The first time we stayed for a week in a dammuso (typical house of the isle) not far from the main village. Not worth renting a car, better a moped due to the roads, to reach the best spots most of them are small off roads. I will never forget the answer of an old man when we were in desperate search of a petrol station to refuel our empty moped while being on the wrong side of the island, he replied "don't worry the road is going down now" the only thing was we didn't know how far we still had to go to get to the only petrol pump, but that comment gave us the idea how relaxing the place was.
Everyday we would go out and discover new corners of the isle, we really fell in love with the island and each other. There are the ancient dammusi, or the perfectly conceived giardino pantesco, a real house built just to protect citrus trees from the strength of winter sea winds, creating a little oasis of peace from the constant sea breeze's on the isle of winds.

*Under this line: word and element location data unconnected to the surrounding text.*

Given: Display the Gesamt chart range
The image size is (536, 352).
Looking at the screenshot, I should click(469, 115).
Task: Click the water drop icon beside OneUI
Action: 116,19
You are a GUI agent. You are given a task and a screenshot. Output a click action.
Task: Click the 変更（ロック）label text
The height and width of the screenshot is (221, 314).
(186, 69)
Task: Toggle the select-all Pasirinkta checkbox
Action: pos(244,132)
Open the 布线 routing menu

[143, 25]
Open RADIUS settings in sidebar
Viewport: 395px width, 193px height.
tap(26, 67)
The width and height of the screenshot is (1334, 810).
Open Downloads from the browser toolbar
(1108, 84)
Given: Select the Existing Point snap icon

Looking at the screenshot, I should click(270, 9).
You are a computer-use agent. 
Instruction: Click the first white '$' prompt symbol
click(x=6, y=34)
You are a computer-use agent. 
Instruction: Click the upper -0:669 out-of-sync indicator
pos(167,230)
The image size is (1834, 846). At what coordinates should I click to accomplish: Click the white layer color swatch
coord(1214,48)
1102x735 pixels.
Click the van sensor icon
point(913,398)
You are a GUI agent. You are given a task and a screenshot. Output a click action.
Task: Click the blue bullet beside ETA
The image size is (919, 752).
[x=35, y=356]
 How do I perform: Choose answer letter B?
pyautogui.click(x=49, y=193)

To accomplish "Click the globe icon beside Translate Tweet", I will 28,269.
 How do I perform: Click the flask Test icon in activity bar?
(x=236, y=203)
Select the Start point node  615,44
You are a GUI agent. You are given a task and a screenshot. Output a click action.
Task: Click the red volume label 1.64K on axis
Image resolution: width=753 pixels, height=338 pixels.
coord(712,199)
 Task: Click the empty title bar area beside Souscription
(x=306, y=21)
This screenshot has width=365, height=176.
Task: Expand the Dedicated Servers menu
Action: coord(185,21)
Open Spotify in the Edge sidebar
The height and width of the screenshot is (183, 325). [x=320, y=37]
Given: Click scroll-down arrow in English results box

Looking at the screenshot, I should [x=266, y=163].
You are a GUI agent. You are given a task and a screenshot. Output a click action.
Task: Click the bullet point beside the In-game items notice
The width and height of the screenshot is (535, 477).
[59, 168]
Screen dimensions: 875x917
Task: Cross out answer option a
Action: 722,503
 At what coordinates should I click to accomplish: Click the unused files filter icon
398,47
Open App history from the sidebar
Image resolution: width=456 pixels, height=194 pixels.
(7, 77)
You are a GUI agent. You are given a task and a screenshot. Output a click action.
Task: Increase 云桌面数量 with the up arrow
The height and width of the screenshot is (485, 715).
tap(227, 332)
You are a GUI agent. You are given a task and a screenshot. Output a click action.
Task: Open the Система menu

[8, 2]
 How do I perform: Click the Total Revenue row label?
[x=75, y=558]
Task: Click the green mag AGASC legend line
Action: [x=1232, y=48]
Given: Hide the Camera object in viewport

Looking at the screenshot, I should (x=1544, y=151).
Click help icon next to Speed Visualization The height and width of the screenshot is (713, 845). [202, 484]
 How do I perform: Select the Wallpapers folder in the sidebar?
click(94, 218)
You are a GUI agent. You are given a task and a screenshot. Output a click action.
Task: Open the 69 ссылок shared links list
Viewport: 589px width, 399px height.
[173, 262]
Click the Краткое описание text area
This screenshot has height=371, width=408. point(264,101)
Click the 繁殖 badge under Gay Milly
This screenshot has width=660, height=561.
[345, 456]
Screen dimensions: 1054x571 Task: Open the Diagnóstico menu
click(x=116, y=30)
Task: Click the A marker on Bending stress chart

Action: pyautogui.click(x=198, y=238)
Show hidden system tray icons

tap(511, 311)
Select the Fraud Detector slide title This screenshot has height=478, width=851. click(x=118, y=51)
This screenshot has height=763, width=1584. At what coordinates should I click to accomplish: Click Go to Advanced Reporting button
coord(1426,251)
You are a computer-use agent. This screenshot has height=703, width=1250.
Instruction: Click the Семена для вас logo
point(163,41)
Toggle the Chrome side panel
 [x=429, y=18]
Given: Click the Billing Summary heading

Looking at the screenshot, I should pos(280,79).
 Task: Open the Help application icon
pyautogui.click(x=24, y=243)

Only the other day and ten years later we opened a bottle of Moscato di Pantelleria that we brought back with us. After many years we tasted the same rich, sweet and dense flavors that struck us when we tasted it first in one of the very good restaurants we found on the island.
And that wine brought back to mind the work of hardworking men who cultivate the vineyard creating small crates around each plant, which is no more than the size of a small bush, and work every day to produce wines as valuable as what we drank after so many years but which preserves aroma and flavor of the sun in Pantelleria.